» Teks yang Diberikan
★ ★ ★ ★ ★ ★ ★
Pengantar
Alhamdulillah, ke sekian kalinya, Ust. Muhammad Ihya' Ulumiddin menelorkan buku untuk dipersembahkan kepada khalayak kaum muslimin. Buku-buku beliau, meski bertema-tema biasa, bahasannya selalu segar (inspiratif) dan memunculkan hal-hal baru (inovatif). Seperti dalam buku qunut ini. Di saat kebanyakan buku cenderung fanatik kepada salah satu sikap, antara sikap menerima atau sikap menolak, beliau dengan kearifannya, justru melakukan konvergensi (perpaduan) dan moderasi (mengambil jalan tengah). Kedua belah pihak dijelaskan sama-sama memiliki argumentasi yang kuat sekaligus mempunyai akar tradisi sejarah yang lama.
Kini yang diperlukan dalam hal perbedaan masalah furu', menurut beliau, adalah menampakkan rasa tasamuh yang tinggi sebagai bagian dari jalinan Ukhuwah Islamiyah. Seperti sikap Asy-Syafi'i ra. yang berada dipihak pro qunut. Begitu beliau menjadi imam shalat shubuh di masjid Baghdad yang didominasi jamaah bermadzhab Hanafi, beliau tidak melakukan qunut, dengan alasan toleransi dan bertata krama dengan Abu Hanifah ra. (Al Maliki, Insan Kamil: 310). Bila begitu, maka terciptalah rahmat dalam perbedaan cabang bukan 'laknat' dalam perbedaan hal-hal furu' tersebut. Perbedaan dalam hal kecil itu menjadi nikmat, bukan niqmat (malapetaka).
Buku ini dipersembahkan agar turut memberikan iluminasi (pencerahan) pemikiran dan perilaku yang menjadi faktor penting bangkit dan bersatunya umat Islam di dunia menjadi satu umat khoriyah, umat yang memiliki izzah, seperti masa-masa lalu.
Dan segala jenis puji bagi Allah swt. di awal maupun di akhir.
***
Muqoddimah
Persoalan qunut dalam syari’at Islam sebenarnya bukanlah persoalan prinsip melainkan persoalan furu’iyah. Namun, berangkat dari persoalan yang bukan prinsip ini sebagian umat Islam menjadikan qunut sebagai dasar mukholafah (berpecah belah) antara sesama mereka. Fakta ini tidak hanya terjadi pada masa sekarang saja. Di Cordova pada masa akhir Khilafah Islamiyah dahulupun mukholafah akibat ikhtilaf fil furu’ ini telah terjadi, mengesampingkan persoalan yang lebih besar, yaitu jihad, sehingga dengan mudah waktu itu Cordova diserbu oleh musuh.
★ ★ ★ ★ ★ ★ ★
Catatan lokasi kata dan elemen:
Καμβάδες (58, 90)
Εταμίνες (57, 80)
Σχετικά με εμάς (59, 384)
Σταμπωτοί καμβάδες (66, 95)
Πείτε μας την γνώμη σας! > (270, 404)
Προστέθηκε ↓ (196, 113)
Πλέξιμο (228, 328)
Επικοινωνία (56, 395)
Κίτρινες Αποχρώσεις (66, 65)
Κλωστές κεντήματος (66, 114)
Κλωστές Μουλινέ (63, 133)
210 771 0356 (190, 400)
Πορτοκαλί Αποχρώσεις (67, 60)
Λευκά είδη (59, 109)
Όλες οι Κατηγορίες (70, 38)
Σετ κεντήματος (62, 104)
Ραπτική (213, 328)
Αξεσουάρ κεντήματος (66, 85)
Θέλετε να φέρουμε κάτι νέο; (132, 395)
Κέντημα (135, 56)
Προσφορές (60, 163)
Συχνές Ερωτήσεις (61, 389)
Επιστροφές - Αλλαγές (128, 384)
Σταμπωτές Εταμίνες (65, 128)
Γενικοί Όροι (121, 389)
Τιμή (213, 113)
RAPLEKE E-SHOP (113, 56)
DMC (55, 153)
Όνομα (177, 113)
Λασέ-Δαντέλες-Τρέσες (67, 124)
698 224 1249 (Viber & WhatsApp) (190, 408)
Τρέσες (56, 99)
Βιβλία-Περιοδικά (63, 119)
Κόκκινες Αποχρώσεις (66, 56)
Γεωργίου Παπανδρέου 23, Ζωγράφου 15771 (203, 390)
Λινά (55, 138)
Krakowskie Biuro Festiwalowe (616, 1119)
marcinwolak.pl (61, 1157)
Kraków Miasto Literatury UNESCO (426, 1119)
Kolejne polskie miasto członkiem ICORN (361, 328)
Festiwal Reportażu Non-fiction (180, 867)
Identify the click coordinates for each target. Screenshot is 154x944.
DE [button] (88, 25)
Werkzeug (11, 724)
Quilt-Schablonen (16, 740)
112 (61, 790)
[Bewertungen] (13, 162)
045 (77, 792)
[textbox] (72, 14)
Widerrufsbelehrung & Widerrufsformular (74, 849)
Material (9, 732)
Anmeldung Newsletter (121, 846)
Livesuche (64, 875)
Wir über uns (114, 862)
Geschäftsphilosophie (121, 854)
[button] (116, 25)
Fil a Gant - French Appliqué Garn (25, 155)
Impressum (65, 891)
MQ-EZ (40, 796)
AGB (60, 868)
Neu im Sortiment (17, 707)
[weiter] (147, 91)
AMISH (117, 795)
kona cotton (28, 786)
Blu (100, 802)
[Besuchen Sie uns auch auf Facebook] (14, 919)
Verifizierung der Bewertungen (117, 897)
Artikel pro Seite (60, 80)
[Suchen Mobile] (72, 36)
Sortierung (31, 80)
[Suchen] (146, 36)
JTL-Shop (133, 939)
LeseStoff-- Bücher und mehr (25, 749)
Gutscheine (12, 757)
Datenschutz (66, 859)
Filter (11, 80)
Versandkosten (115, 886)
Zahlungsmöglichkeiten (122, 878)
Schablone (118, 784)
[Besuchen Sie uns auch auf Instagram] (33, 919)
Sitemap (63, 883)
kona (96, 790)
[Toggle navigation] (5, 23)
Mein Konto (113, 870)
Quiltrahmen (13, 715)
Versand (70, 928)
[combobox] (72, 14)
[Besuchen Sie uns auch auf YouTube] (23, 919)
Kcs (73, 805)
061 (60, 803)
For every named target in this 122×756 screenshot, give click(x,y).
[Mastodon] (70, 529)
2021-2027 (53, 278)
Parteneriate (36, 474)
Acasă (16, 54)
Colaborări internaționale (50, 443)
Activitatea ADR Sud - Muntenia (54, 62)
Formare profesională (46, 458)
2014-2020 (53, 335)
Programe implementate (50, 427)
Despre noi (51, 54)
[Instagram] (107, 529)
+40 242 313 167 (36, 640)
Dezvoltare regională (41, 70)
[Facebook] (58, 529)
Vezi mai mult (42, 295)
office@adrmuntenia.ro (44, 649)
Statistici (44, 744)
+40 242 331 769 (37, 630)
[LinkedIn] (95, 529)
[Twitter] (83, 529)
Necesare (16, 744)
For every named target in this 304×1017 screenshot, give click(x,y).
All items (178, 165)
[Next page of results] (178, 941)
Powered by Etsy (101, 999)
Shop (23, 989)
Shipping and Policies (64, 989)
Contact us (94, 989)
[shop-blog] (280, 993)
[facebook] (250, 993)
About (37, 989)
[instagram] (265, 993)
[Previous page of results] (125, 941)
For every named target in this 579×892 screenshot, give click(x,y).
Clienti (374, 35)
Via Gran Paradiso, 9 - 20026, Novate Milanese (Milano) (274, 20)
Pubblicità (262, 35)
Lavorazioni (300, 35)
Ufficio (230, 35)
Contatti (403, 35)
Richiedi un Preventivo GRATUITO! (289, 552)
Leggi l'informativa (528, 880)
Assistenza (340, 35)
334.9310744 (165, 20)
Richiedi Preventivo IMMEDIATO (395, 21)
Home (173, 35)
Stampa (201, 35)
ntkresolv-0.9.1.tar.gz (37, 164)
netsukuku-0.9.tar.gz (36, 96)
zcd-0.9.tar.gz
★ ★ ★ ★ ★ ★ ★
» Tugas yang Dikerjakan
Menurut teks tentang qunut, apa alasan Asy-Syafi'i ra. tidak melakukan qunut ketika menjadi imam shalat shubuh di masjid Baghdad?

» Jawaban Latihan
Alasannya adalah toleransi dan bertata krama dengan Abu Hanifah ra.